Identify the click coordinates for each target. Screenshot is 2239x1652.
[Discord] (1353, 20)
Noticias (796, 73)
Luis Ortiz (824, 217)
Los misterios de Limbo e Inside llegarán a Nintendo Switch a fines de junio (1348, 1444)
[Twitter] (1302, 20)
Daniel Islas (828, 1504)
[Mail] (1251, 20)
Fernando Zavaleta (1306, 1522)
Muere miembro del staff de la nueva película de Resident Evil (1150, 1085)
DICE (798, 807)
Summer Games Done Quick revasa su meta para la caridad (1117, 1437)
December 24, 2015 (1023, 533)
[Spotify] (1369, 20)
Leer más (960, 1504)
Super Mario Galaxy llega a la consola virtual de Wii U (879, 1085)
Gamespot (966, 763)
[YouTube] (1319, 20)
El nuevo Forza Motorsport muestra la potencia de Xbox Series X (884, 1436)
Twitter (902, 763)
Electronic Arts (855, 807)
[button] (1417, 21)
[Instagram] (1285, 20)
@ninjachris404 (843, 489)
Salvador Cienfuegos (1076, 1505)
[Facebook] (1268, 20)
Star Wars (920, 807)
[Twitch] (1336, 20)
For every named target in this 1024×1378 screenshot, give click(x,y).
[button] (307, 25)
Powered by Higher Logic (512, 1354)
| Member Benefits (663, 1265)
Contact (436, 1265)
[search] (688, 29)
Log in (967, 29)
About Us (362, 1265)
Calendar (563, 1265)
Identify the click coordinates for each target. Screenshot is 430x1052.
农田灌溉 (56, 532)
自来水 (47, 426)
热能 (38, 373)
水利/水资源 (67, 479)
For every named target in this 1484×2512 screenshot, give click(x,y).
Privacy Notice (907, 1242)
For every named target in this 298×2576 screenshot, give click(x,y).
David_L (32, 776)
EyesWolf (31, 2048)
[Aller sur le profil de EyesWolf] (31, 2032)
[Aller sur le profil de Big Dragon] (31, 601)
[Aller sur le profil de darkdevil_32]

+++

## Task instructions
In the data above, find the line that contains "Fernando Zavaleta (1306, 1522)" and the line that contains "Powered by Higher Logic (512, 1354)". Repeat exactly those lines and every line between them, and only those.

## Answer for the task
Fernando Zavaleta (1306, 1522)
Muere miembro del staff de la nueva película de Resident Evil (1150, 1085)
DICE (798, 807)
Summer Games Done Quick revasa su meta para la caridad (1117, 1437)
December 24, 2015 (1023, 533)
[Spotify] (1369, 20)
Leer más (960, 1504)
Super Mario Galaxy llega a la consola virtual de Wii U (879, 1085)
Gamespot (966, 763)
[YouTube] (1319, 20)
El nuevo Forza Motorsport muestra la potencia de Xbox Series X (884, 1436)
Twitter (902, 763)
Electronic Arts (855, 807)
[button] (1417, 21)
[Instagram] (1285, 20)
@ninjachris404 (843, 489)
Salvador Cienfuegos (1076, 1505)
[Facebook] (1268, 20)
Star Wars (920, 807)
[Twitch] (1336, 20)
For every named target in this 1024×1378 screenshot, give click(x,y).
[button] (307, 25)
Powered by Higher Logic (512, 1354)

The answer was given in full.